Misguided Views about NIH and Recent Funding Cuts Hurt Us All
It's time to debunk some of the negative hype and expose misguided assumptions.
The Trump administration’s slash and burn approach to cost reduction lays waste to essential, vital services and research. Recent layoffs and funding cuts within the NIH (National Institutes of Health) have devastated the agency, leaving uncertainty and an attack on the very foundation of scientific study in their wake.
But negative hype about the NIH, coupled with criticisms from the Trump administration, characterize this federal biomedical research funding agency as the reckless purveyor of bloated government spending — leading some to view the changes as justified.
My experience was quite different, though, when I was a principal investigator on an NIH grant proposal (described below). Contrary to the negative hype, the NIH, past and present, is meticulous in determining when to award funding.
What the NIH actually does
The NIH identifies as the “the largest public funder of biomedical research in the world,” whose mission is “to seek fundamental knowledge about the nature and behavior of living systems and the application of that knowledge to enhance health, lengthen life, and reduce illness and disability.”
NIH grants are not dispensed indiscriminately. Applications are scrutinized by a discerning body of highly trained scientists and researchers who are selective to a fault. Research grants are offered only to the deserving few who meet critical standards — approximately 20% of applicants.
In fact, “no project can receive NIH funds without first being vetted by multiple panels of experts in the field, who judge each proposal based on criteria such as the lead scientist’s track record, the rigor of the study’s design, and the project’s likelihood of addressing a pressing biomedical-research issue,” health journalist Katherine Wu explained in The Atlantic.
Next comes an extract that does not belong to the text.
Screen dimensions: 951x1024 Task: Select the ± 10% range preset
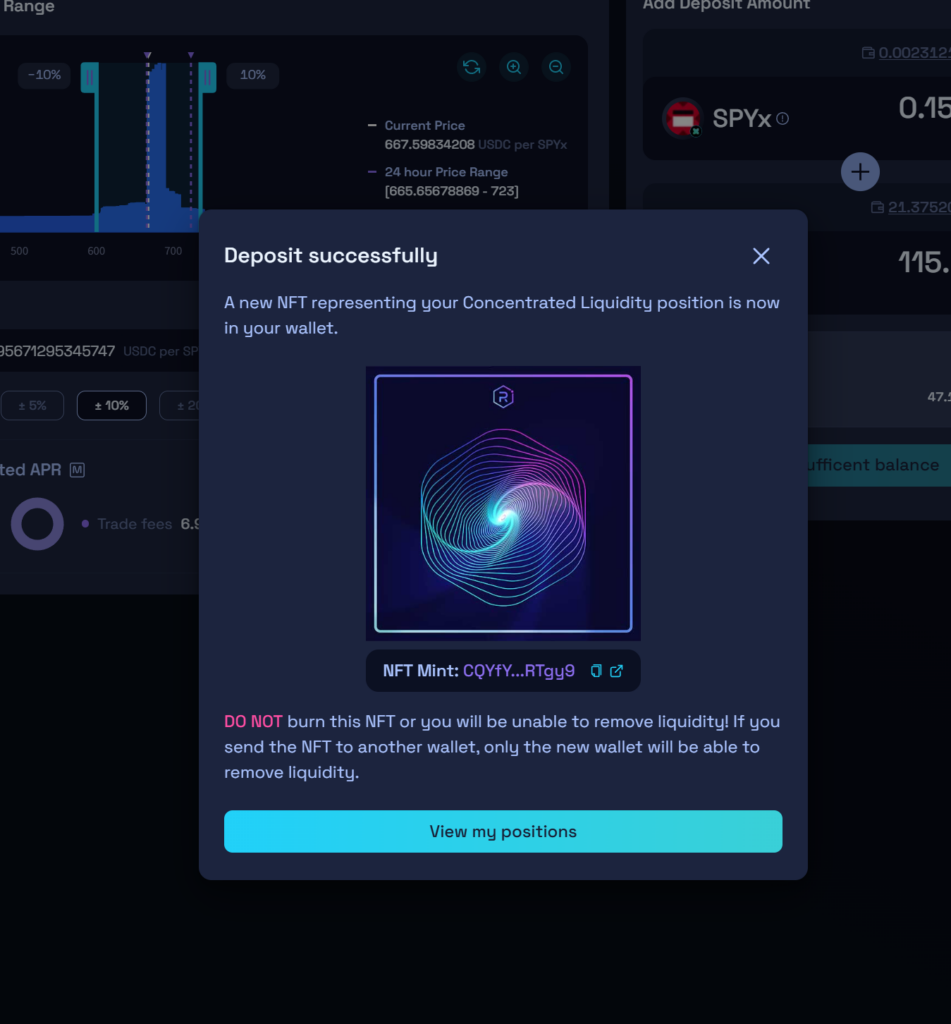(x=111, y=405)
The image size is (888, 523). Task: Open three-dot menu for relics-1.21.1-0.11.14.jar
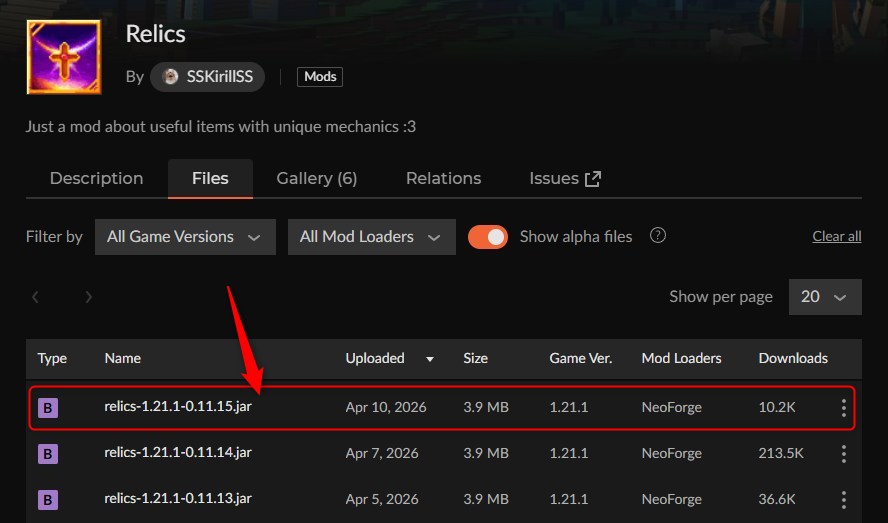coord(844,453)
In a summary of what the NIH funds, public health policy advocate Marquisha Johns from the Center for American Progress describes the following:
“NIH-funded research spans more than 300 health topics, including substance use, chronic conditions, injuries, mental health, aging conditions, genetic disorders, health disparities, social factors influencing health, and more. In addition, NIH is integral to vaccine development and the availability of new drugs on the market: NIH funding contributed to research for roughly 99% of drugs approved between 2010 and 2019.”
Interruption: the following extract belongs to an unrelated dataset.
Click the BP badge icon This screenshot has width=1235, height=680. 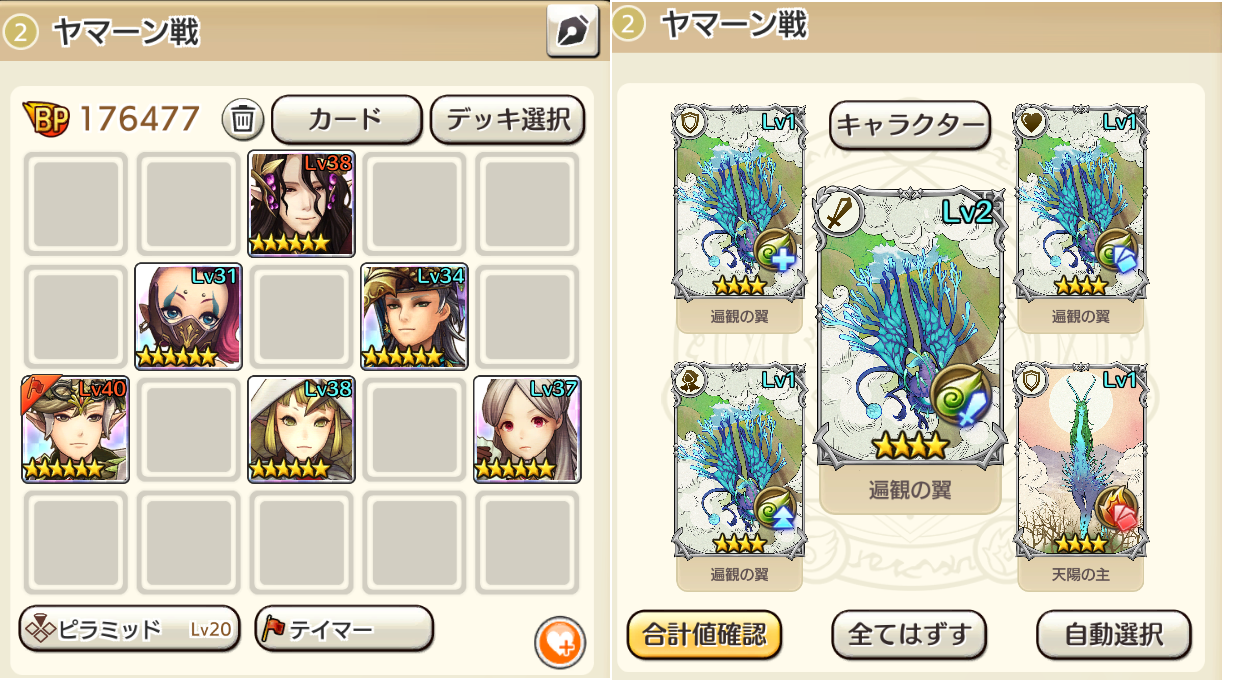tap(48, 120)
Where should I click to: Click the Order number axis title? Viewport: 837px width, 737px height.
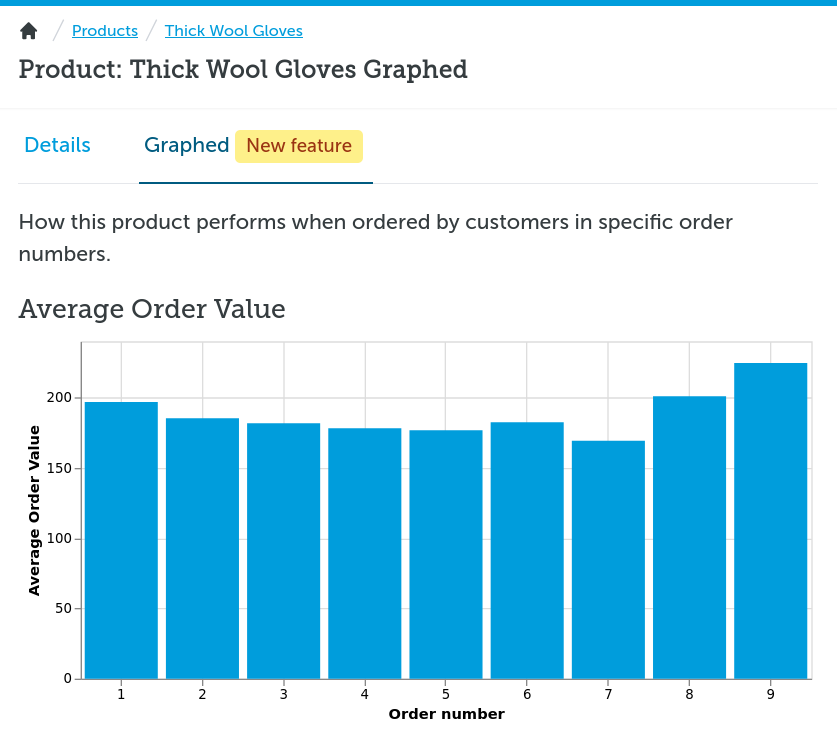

The NIH is housed under the Department of Health and Human Services (HHS), and since the Trump administration took office, both HHS and NIH funding have taken a hit. Staff have been fired and their research halted. A long list of recently cancelled HHS and NIH research is compiled here through TAGGS (Tracking Accountability in Government Grants System), a database tracking tool of HHS grants.
(For an update on recent HHS cuts, see this overview from Substack’s Inside Medicine here.)
NIH funding cuts affect all of us
Slashing research funding that impacts the public’s health and well-being will have far-reaching consequences. Essential research on medical and mental health conditions, medication safety and effectiveness, and new treatment approaches will be stalled indefinitely. Medical recommendations every patient receives from their doctors are based on rigorous scientific findings; when this pipeline of research stops abruptly, every patient will be deprived of the latest information.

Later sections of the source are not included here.